Illicocash, c’est notre réponse congolaise à la fracture bancaire. Plus de 1,5 million de visites mensuelles, +75 % de transactions en un an, plus de 1 000 agents actifs… ce n’est plus une expérimentation, c’est devenu une infrastructure nationale, un pilier de notre stratégie. Et cette année, Illicocash a prouvé qu’elle n’était pas seulement un outil de croissance, mais aussi un outil de résilience. Dans certaines zones de l’Est, marquées par l’insécurité et les conflits, nos agences ont dû fermer temporairement. Et pourtant, grâce au digital et à notre réseau d’agents, les services bancaires n’ont jamais cessé. Les gens ont continué à recevoir, envoyer, payer, gérer leur argent.
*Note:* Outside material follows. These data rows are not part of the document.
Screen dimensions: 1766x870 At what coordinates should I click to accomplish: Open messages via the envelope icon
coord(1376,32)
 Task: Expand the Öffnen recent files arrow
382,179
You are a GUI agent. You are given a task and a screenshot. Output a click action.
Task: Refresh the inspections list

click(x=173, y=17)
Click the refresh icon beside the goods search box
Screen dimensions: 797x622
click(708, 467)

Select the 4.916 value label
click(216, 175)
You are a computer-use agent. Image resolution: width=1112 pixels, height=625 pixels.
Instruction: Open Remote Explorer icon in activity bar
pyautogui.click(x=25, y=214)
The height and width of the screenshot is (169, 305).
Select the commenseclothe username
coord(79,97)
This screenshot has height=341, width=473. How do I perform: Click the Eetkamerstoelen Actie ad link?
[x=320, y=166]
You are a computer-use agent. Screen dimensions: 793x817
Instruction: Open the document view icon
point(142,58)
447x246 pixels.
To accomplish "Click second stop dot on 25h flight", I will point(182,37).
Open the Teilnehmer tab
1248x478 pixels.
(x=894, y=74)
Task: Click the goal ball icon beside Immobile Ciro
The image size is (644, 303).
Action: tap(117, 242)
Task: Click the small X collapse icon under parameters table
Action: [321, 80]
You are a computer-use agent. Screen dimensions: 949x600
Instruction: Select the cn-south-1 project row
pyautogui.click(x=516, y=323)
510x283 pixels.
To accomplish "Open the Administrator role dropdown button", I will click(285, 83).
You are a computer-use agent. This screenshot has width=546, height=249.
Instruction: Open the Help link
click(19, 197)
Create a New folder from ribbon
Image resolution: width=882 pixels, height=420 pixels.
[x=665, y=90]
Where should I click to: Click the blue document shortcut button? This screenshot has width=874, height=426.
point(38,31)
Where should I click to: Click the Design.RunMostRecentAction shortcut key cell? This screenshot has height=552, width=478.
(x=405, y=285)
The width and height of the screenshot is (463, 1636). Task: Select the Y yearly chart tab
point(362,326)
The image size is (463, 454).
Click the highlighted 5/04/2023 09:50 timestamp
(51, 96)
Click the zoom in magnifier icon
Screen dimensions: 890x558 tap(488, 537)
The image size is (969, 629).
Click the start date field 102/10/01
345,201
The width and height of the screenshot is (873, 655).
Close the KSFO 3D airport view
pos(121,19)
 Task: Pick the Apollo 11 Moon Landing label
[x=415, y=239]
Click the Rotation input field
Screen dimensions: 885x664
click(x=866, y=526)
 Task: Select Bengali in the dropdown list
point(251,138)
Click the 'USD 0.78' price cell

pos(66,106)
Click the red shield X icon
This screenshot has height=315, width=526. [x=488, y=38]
Ça, c’est une révolution silencieuse. On ne croit pas à la digitalisation hors-sol. On veut un modèle inclusif, enraciné dans les réalités du pays. Le digital pour aller vite, les agents pour aller loin. Parce qu’il faut des visages, de la proximité, de la pédagogie. Aujourd’hui, avec Illicocash, un commerçant de Tshikapa peut recevoir un transfert depuis Paris en quelques secondes. Mais c’est aussi un déplacé de guerre à Goma qui peut acheter à manger ou transférer un peu d’argent à sa famille. Voilà ce que ça veut dire, une banque qui se digitalise intelligemment, au service de tous les Congolais, même en temps de crise.
Rawbank s’implique de plus en plus dans la finance durable avec des projets concrets, comme la reforestation ou le calculateur carbone. Comment articulez-vous cette stratégie ESG avec vos objectifs de rentabilité et de transformation du modèle bancaire ?
Chez Rawbank, l’ESG fait partie intégrante de notre stratégie de performance durable. Entre 2024 et 2025, nous avons mobilisé 22 millions de dollars pour des projets environnementaux à impact mesurable, en lien avec notre gestion des risques climatiques. Cela inclut le financement de foyers de cuisson améliorés, permettant d’éviter six millions de tonnes de CO2 sur dix ans, et une opération de reforestation structurée dans le Kwilu. Nous avons aussi intégré un Carbon Calculator pour sensibiliser nos clients à leur empreinte carbone et amorcer le développement de futures offres bancaires vertes.